The meek and gentle and passive virtues
(John Angell James, "Christian Love" 1828)
The meek and gentle and passive virtues of the gospel, are generally looked upon with disesteem, and treated with contempt by the world. Is . . . poverty of spirit, humility, self-abasement, the forgiveness of insults, patience under provocation, --admired, applauded, imitated? Quite the contrary!
The men who would practice these Christian graces, must make up their minds to endure the world's scorn, and to be treated as poor weak-spirited creatures. And yet this is the spirit of true piety--for this is the disposition of Jesus!

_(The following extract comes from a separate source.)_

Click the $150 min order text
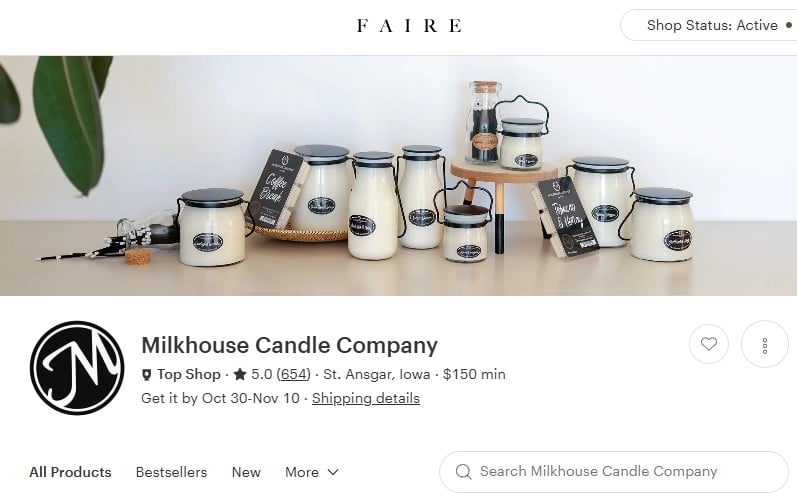tap(474, 375)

When Jesus Christ came into the world, He found it full of the notion that human glory consisted in ambition, pride, and revenge. Hence He took particular pains to correct this notion, giving, in His sermon on the mount, a delineation the very opposite of this. Indeed, the design of that sermon was to rectify the mistakes then universally prevalent on the subject of true piety and of happiness; and to teach the world that His disciples were to be pre-eminently distinguished by . . . humility, penitence, meekness, purity, peaceableness, forgiveness, thirsting after righteousness.
These are the qualities of a true Christian, and everyone who bears the character, must sedulously cultivate its appropriate dispositions, and be willing to bear the ridicule to which they will expose him. Bearing their scorn, he will wait with patience for that world where humility and meekness will be honored and rewarded--and love, their parent disposition, be crowned with glory!